• _Your objective_
The full listing should be set down again without a single alteration.

• _Exercise material_
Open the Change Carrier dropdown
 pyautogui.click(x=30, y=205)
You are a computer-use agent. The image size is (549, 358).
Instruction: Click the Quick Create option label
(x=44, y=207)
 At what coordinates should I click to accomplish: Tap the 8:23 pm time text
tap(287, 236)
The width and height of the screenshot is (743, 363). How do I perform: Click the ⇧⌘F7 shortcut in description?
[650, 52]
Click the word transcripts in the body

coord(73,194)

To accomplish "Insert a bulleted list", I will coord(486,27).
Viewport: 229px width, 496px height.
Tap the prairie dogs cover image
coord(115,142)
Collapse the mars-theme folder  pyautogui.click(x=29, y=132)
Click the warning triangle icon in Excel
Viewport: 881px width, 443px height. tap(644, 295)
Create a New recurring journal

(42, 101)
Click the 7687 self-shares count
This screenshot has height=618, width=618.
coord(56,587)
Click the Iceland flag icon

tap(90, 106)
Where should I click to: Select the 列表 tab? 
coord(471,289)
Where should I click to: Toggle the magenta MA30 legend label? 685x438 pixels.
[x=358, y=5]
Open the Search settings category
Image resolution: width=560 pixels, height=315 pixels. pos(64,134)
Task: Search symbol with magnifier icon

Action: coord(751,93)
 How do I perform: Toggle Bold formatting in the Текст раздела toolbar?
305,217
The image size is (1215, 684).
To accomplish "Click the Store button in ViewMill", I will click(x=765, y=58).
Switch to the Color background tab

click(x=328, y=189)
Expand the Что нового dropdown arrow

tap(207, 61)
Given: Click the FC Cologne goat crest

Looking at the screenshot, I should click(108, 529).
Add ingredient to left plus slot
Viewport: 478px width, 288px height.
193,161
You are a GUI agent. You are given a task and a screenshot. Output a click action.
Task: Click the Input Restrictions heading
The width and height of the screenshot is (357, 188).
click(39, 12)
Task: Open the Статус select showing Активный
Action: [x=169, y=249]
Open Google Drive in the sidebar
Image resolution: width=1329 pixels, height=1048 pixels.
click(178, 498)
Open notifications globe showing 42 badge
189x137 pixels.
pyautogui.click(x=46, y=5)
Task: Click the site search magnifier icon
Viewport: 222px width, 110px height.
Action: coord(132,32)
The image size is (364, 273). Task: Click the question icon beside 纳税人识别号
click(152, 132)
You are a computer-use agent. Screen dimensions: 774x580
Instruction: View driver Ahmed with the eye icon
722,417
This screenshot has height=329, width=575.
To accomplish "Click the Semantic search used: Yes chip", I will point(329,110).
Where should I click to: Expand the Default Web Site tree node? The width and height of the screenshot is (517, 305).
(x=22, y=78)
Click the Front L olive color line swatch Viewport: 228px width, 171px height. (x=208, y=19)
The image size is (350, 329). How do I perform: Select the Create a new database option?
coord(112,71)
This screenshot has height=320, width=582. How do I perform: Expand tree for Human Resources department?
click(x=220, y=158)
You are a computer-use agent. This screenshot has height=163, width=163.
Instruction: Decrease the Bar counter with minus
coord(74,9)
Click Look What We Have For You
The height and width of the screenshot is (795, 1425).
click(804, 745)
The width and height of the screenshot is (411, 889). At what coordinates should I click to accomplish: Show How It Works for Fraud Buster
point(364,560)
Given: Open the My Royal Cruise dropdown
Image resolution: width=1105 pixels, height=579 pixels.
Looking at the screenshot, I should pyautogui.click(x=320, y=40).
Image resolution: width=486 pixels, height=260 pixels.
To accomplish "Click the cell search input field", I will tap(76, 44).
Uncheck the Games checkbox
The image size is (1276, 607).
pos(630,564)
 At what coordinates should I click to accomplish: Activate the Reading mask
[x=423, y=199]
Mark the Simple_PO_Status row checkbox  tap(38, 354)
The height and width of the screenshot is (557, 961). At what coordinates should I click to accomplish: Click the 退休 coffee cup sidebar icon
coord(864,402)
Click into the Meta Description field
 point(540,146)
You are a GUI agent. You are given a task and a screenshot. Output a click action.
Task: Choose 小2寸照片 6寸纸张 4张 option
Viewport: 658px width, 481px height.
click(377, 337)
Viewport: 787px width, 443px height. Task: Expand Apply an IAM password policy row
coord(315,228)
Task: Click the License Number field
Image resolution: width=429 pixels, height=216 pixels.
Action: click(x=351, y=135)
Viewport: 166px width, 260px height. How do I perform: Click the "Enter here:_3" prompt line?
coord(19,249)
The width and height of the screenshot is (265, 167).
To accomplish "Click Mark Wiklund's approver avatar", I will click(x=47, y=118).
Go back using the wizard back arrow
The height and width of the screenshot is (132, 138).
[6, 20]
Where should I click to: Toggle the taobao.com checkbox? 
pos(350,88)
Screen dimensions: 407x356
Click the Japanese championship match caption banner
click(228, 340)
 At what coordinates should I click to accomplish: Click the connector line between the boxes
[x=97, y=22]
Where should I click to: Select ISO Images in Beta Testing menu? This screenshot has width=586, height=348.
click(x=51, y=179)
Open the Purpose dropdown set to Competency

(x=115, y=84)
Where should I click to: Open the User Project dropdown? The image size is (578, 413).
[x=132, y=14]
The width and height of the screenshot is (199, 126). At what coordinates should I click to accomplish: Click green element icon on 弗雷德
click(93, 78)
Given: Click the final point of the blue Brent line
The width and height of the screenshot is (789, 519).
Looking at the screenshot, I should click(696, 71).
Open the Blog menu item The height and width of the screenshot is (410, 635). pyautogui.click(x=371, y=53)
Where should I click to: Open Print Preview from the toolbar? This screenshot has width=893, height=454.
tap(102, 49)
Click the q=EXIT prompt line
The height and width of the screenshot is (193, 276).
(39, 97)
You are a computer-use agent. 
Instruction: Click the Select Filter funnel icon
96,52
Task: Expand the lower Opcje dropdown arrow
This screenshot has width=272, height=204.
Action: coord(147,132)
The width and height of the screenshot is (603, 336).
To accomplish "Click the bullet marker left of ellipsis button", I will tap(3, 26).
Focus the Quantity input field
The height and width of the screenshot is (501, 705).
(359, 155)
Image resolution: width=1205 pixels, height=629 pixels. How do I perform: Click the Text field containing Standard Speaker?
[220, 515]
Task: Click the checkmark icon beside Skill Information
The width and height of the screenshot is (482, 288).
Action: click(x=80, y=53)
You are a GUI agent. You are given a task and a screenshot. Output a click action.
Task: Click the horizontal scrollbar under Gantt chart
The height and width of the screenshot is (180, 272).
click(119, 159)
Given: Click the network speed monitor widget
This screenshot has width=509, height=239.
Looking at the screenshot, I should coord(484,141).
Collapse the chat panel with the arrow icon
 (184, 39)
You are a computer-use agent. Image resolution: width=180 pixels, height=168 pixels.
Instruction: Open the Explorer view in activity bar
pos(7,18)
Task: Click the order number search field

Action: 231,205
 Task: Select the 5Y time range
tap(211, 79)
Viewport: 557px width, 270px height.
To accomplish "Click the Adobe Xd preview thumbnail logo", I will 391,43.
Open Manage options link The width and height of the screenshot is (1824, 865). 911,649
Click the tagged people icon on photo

• _Exercise response_
Open the Change Carrier dropdown
 pyautogui.click(x=30, y=205)
You are a computer-use agent. The image size is (549, 358).
Instruction: Click the Quick Create option label
(x=44, y=207)
 At what coordinates should I click to accomplish: Tap the 8:23 pm time text
tap(287, 236)
The width and height of the screenshot is (743, 363). How do I perform: Click the ⇧⌘F7 shortcut in description?
[650, 52]
Click the word transcripts in the body

coord(73,194)

To accomplish "Insert a bulleted list", I will coord(486,27).
Viewport: 229px width, 496px height.
Tap the prairie dogs cover image
coord(115,142)
Collapse the mars-theme folder  pyautogui.click(x=29, y=132)
Click the warning triangle icon in Excel
Viewport: 881px width, 443px height. tap(644, 295)
Create a New recurring journal

(42, 101)
Click the 7687 self-shares count
This screenshot has height=618, width=618.
coord(56,587)
Click the Iceland flag icon

tap(90, 106)
Where should I click to: Select the 列表 tab? 
coord(471,289)
Where should I click to: Toggle the magenta MA30 legend label? 685x438 pixels.
[x=358, y=5]
Open the Search settings category
Image resolution: width=560 pixels, height=315 pixels. pos(64,134)
Task: Search symbol with magnifier icon

Action: coord(751,93)
 How do I perform: Toggle Bold formatting in the Текст раздела toolbar?
305,217
The image size is (1215, 684).
To accomplish "Click the Store button in ViewMill", I will click(x=765, y=58).
Switch to the Color background tab

click(x=328, y=189)
Expand the Что нового dropdown arrow

tap(207, 61)
Given: Click the FC Cologne goat crest

Looking at the screenshot, I should click(108, 529).
Add ingredient to left plus slot
Viewport: 478px width, 288px height.
193,161
You are a GUI agent. You are given a task and a screenshot. Output a click action.
Task: Click the Input Restrictions heading
The width and height of the screenshot is (357, 188).
click(39, 12)
Task: Open the Статус select showing Активный
Action: [x=169, y=249]
Open Google Drive in the sidebar
Image resolution: width=1329 pixels, height=1048 pixels.
click(178, 498)
Open notifications globe showing 42 badge
189x137 pixels.
pyautogui.click(x=46, y=5)
Task: Click the site search magnifier icon
Viewport: 222px width, 110px height.
Action: coord(132,32)
The image size is (364, 273). Task: Click the question icon beside 纳税人识别号
click(152, 132)
You are a computer-use agent. Screen dimensions: 774x580
Instruction: View driver Ahmed with the eye icon
722,417
This screenshot has height=329, width=575.
To accomplish "Click the Semantic search used: Yes chip", I will point(329,110).
Where should I click to: Expand the Default Web Site tree node? The width and height of the screenshot is (517, 305).
(x=22, y=78)
Click the Front L olive color line swatch Viewport: 228px width, 171px height. (x=208, y=19)
The image size is (350, 329). How do I perform: Select the Create a new database option?
coord(112,71)
This screenshot has height=320, width=582. How do I perform: Expand tree for Human Resources department?
click(x=220, y=158)
You are a computer-use agent. This screenshot has height=163, width=163.
Instruction: Decrease the Bar counter with minus
coord(74,9)
Click Look What We Have For You
The height and width of the screenshot is (795, 1425).
click(804, 745)
The width and height of the screenshot is (411, 889). At what coordinates should I click to accomplish: Show How It Works for Fraud Buster
point(364,560)
Given: Open the My Royal Cruise dropdown
Image resolution: width=1105 pixels, height=579 pixels.
Looking at the screenshot, I should pyautogui.click(x=320, y=40).
Image resolution: width=486 pixels, height=260 pixels.
To accomplish "Click the cell search input field", I will tap(76, 44).
Uncheck the Games checkbox
The image size is (1276, 607).
pos(630,564)
 At what coordinates should I click to accomplish: Activate the Reading mask
[x=423, y=199]
Mark the Simple_PO_Status row checkbox  tap(38, 354)
The height and width of the screenshot is (557, 961). At what coordinates should I click to accomplish: Click the 退休 coffee cup sidebar icon
coord(864,402)
Click into the Meta Description field
 point(540,146)
You are a GUI agent. You are given a task and a screenshot. Output a click action.
Task: Choose 小2寸照片 6寸纸张 4张 option
Viewport: 658px width, 481px height.
click(377, 337)
Viewport: 787px width, 443px height. Task: Expand Apply an IAM password policy row
coord(315,228)
Task: Click the License Number field
Image resolution: width=429 pixels, height=216 pixels.
Action: click(x=351, y=135)
Viewport: 166px width, 260px height. How do I perform: Click the "Enter here:_3" prompt line?
coord(19,249)
The width and height of the screenshot is (265, 167).
To accomplish "Click Mark Wiklund's approver avatar", I will click(x=47, y=118).
Go back using the wizard back arrow
The height and width of the screenshot is (132, 138).
[6, 20]
Where should I click to: Toggle the taobao.com checkbox? 
pos(350,88)
Screen dimensions: 407x356
Click the Japanese championship match caption banner
click(228, 340)
 At what coordinates should I click to accomplish: Click the connector line between the boxes
[x=97, y=22]
Where should I click to: Select ISO Images in Beta Testing menu? This screenshot has width=586, height=348.
click(x=51, y=179)
Open the Purpose dropdown set to Competency

(x=115, y=84)
Where should I click to: Open the User Project dropdown? The image size is (578, 413).
[x=132, y=14]
The width and height of the screenshot is (199, 126). At what coordinates should I click to accomplish: Click green element icon on 弗雷德
click(93, 78)
Given: Click the final point of the blue Brent line
The width and height of the screenshot is (789, 519).
Looking at the screenshot, I should click(696, 71).
Open the Blog menu item The height and width of the screenshot is (410, 635). pyautogui.click(x=371, y=53)
Where should I click to: Open Print Preview from the toolbar? This screenshot has width=893, height=454.
tap(102, 49)
Click the q=EXIT prompt line
The height and width of the screenshot is (193, 276).
(39, 97)
You are a computer-use agent. 
Instruction: Click the Select Filter funnel icon
96,52
Task: Expand the lower Opcje dropdown arrow
This screenshot has width=272, height=204.
Action: coord(147,132)
The width and height of the screenshot is (603, 336).
To accomplish "Click the bullet marker left of ellipsis button", I will tap(3, 26).
Focus the Quantity input field
The height and width of the screenshot is (501, 705).
(359, 155)
Image resolution: width=1205 pixels, height=629 pixels. How do I perform: Click the Text field containing Standard Speaker?
[220, 515]
Task: Click the checkmark icon beside Skill Information
The width and height of the screenshot is (482, 288).
Action: click(x=80, y=53)
You are a GUI agent. You are given a task and a screenshot. Output a click action.
Task: Click the horizontal scrollbar under Gantt chart
The height and width of the screenshot is (180, 272).
click(119, 159)
Given: Click the network speed monitor widget
This screenshot has width=509, height=239.
Looking at the screenshot, I should coord(484,141).
Collapse the chat panel with the arrow icon
 (184, 39)
You are a computer-use agent. Image resolution: width=180 pixels, height=168 pixels.
Instruction: Open the Explorer view in activity bar
pos(7,18)
Task: Click the order number search field

Action: 231,205
 Task: Select the 5Y time range
tap(211, 79)
Viewport: 557px width, 270px height.
To accomplish "Click the Adobe Xd preview thumbnail logo", I will 391,43.
Open Manage options link The width and height of the screenshot is (1824, 865). 911,649
Click the tagged people icon on photo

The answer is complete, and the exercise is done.